• YOUR OBJECTIVE
Produce an exact copy of all the data below, dropping every image.

MATERIAL TO PROCESS section start

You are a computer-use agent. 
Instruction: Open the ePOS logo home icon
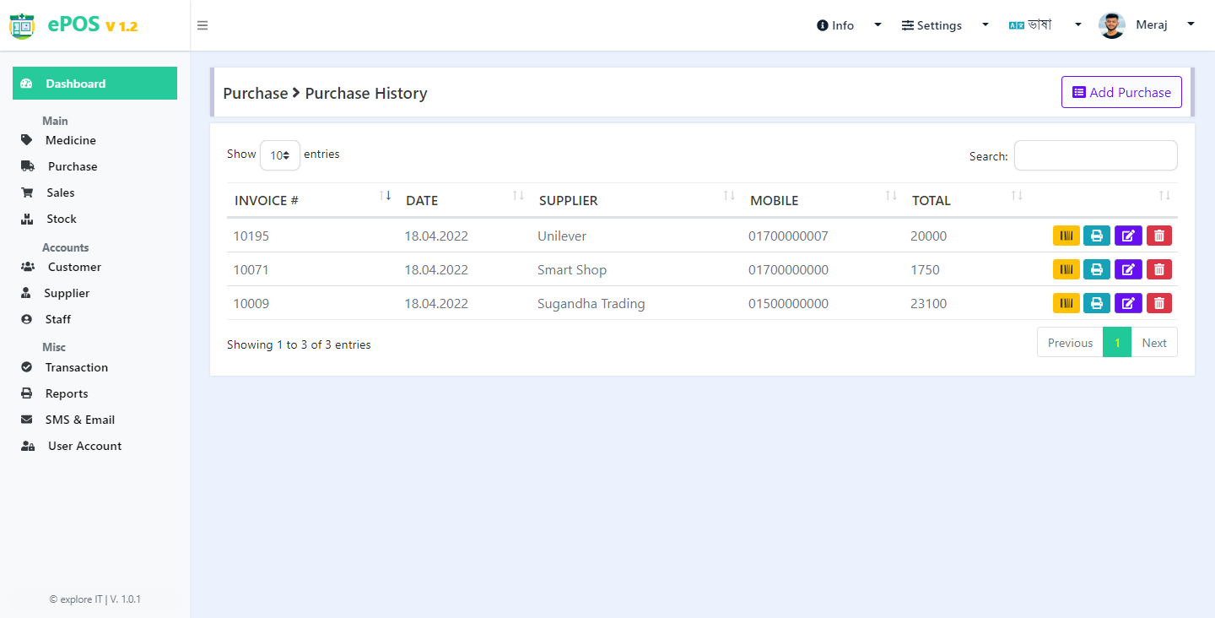coord(22,26)
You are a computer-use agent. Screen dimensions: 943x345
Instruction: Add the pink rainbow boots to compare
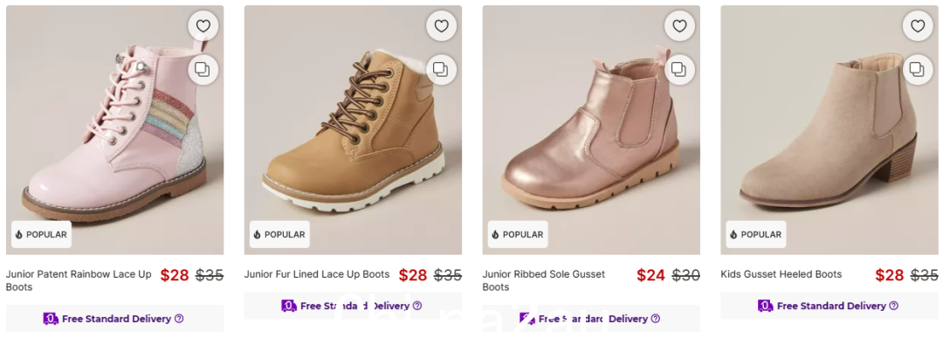pos(203,70)
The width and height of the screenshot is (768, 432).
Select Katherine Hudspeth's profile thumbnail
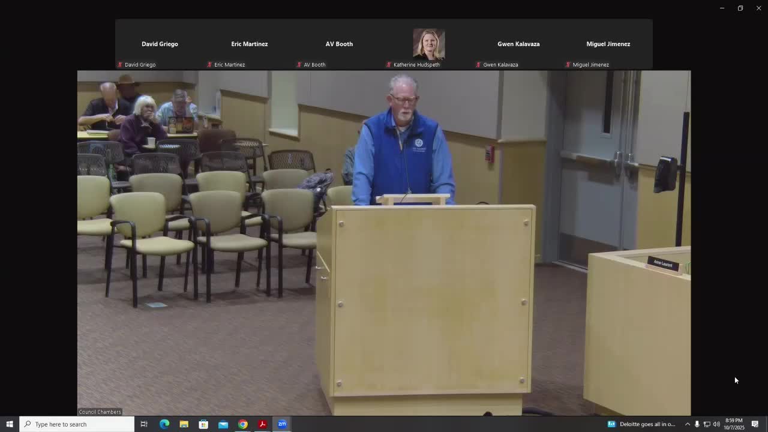[x=428, y=44]

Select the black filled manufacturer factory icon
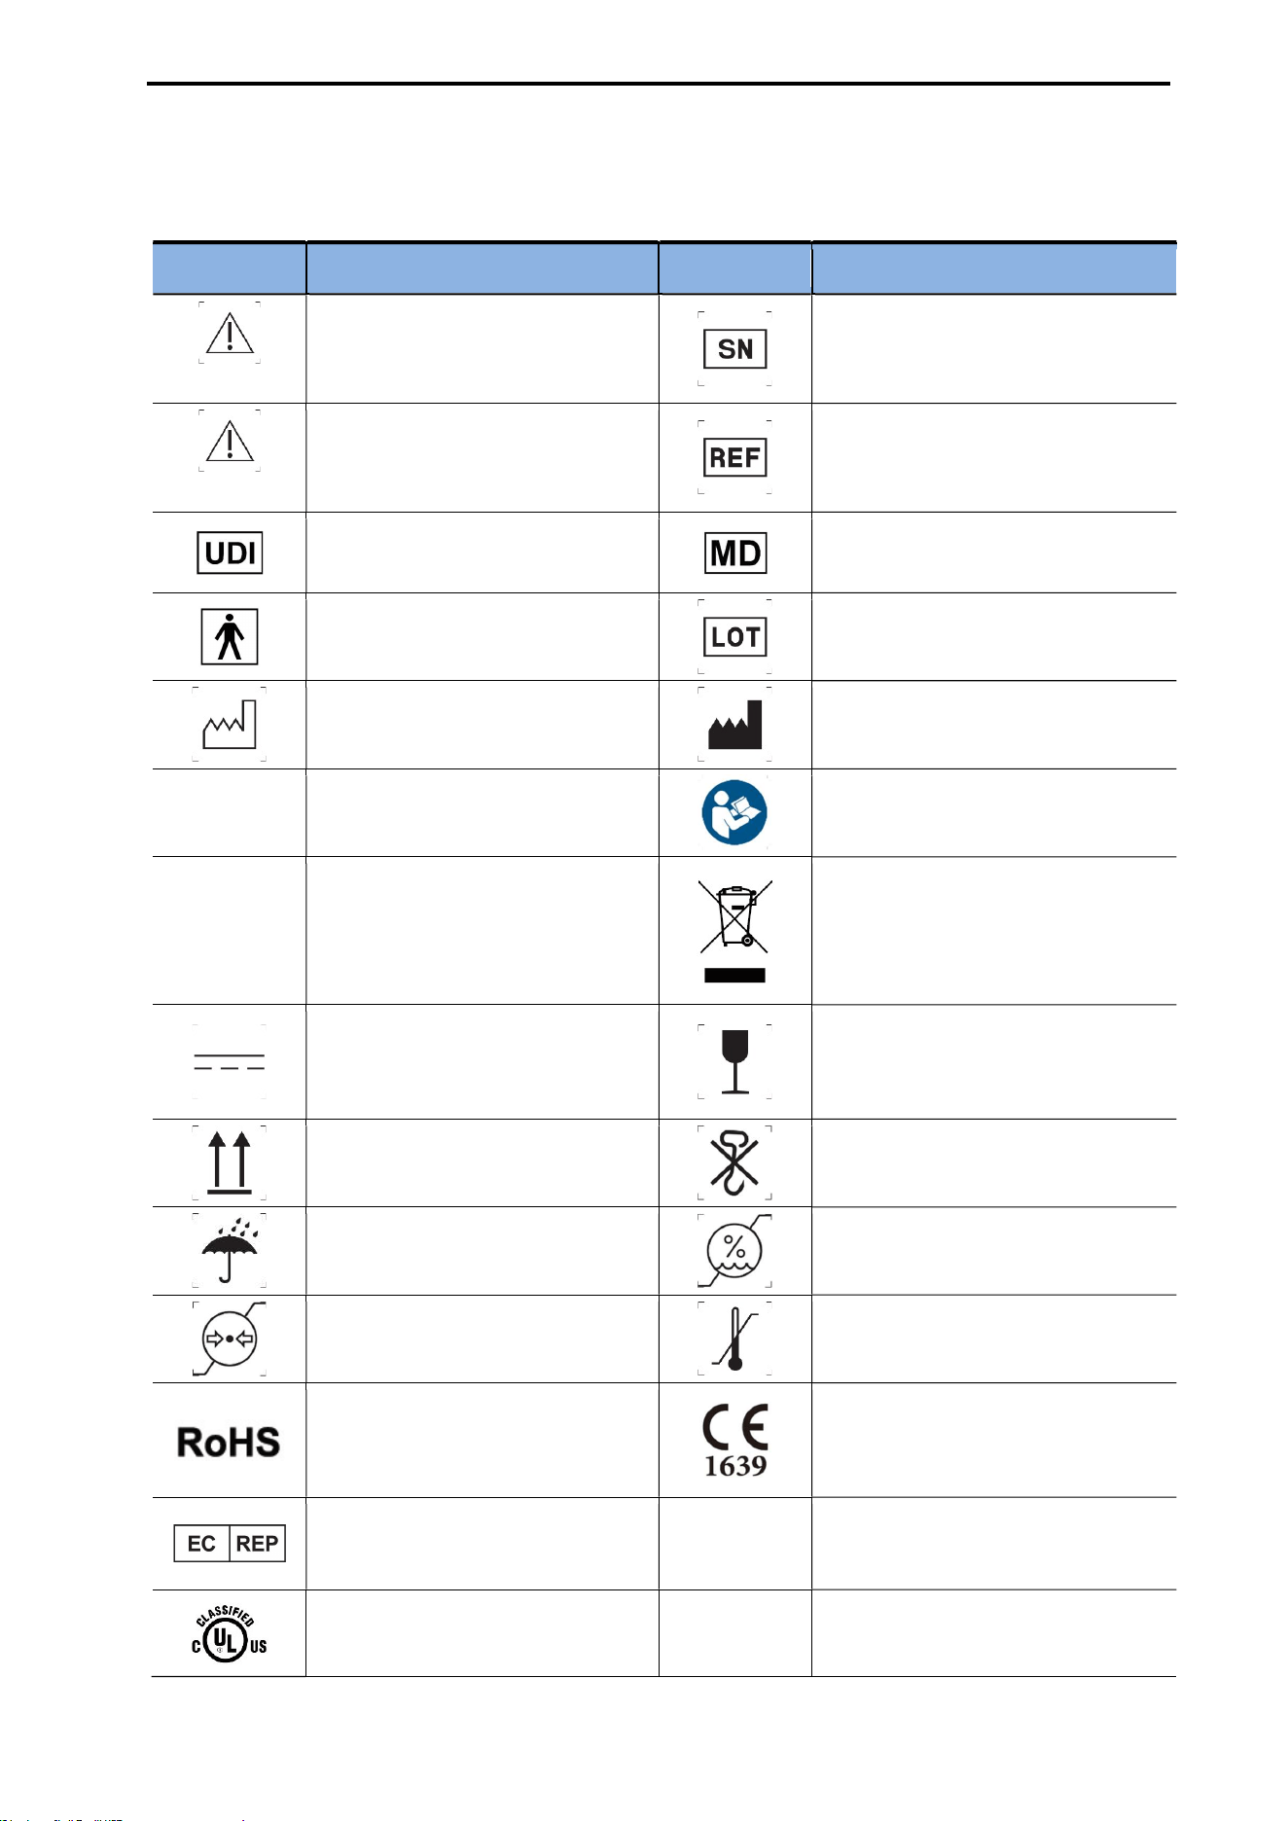coord(734,724)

MATERIAL TO PROCESS section end

• SOLUTION TO THE PROBLEM
You are a computer-use agent. 
Instruction: Open the ePOS logo home icon
coord(22,26)
You are a computer-use agent. Screen dimensions: 943x345
Instruction: Add the pink rainbow boots to compare
pos(203,70)
The width and height of the screenshot is (768, 432).
Select Katherine Hudspeth's profile thumbnail
[x=428, y=44]

Select the black filled manufacturer factory icon
coord(734,724)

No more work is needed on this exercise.